Multiply every coordinate in the answers by 2.1 and round each result to a whole number, with halves rounding up, then write out again only the lines from the line with "Where should I" up to and including the line with "point(276,108)", requests included. Leave the pictures out.

>> BEGIN RECORDS SHOWN

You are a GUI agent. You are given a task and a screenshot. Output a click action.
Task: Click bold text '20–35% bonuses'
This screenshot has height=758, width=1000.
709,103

>> END RECORDS SHOWN
>> BEGIN RECORDS SHOWN

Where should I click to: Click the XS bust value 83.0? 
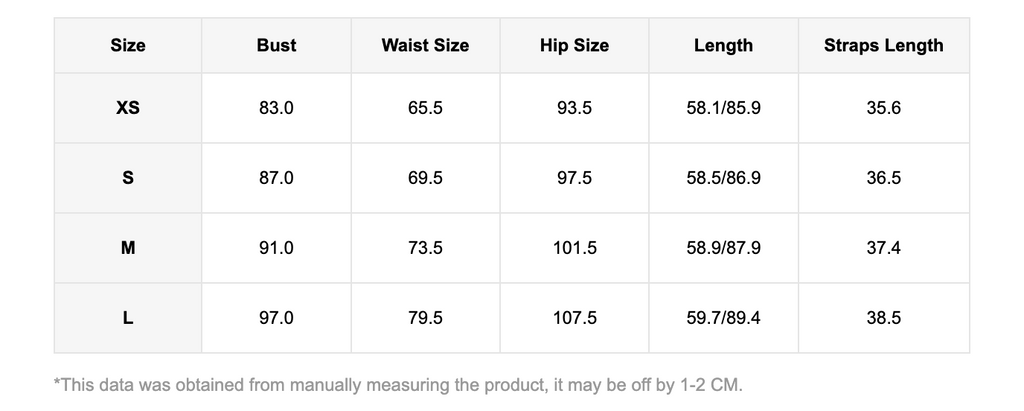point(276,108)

>> END RECORDS SHOWN
>> BEGIN RECORDS SHOWN

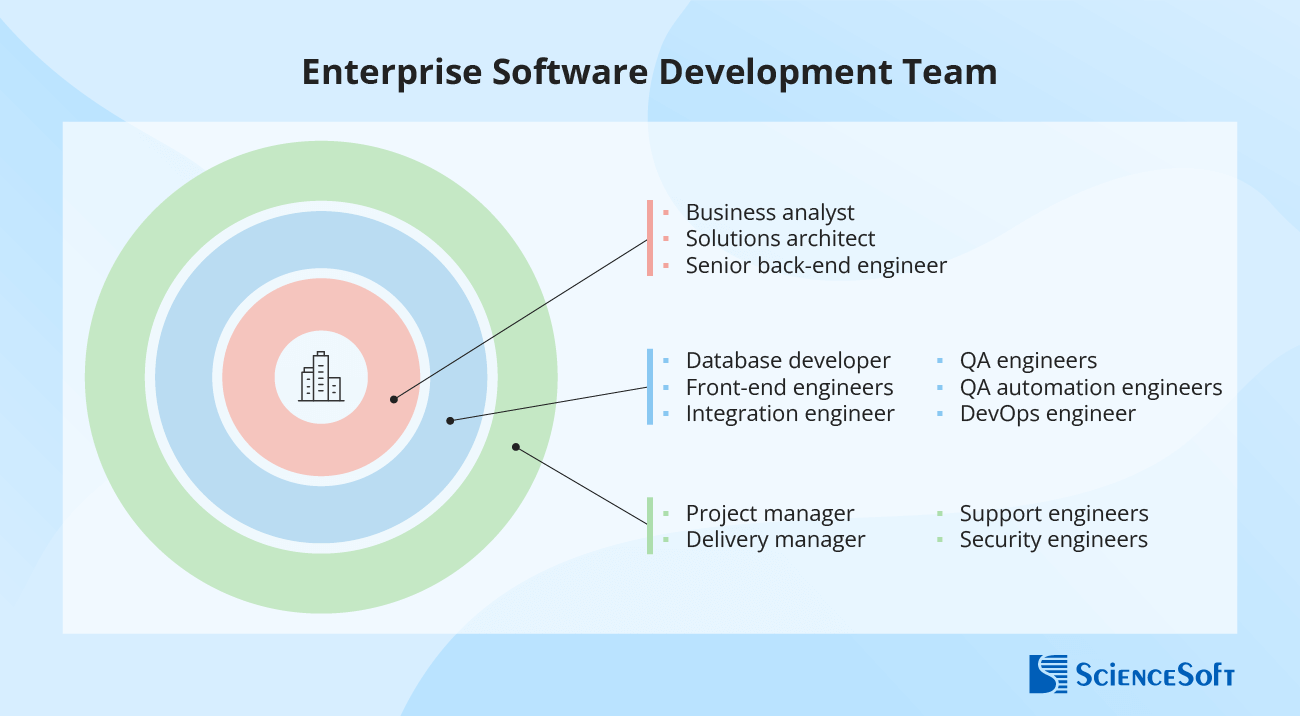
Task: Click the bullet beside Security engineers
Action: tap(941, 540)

>> END RECORDS SHOWN

■ THE RESPONSE:
Where should I click to: Click the XS bust value 83.0? 
point(580,227)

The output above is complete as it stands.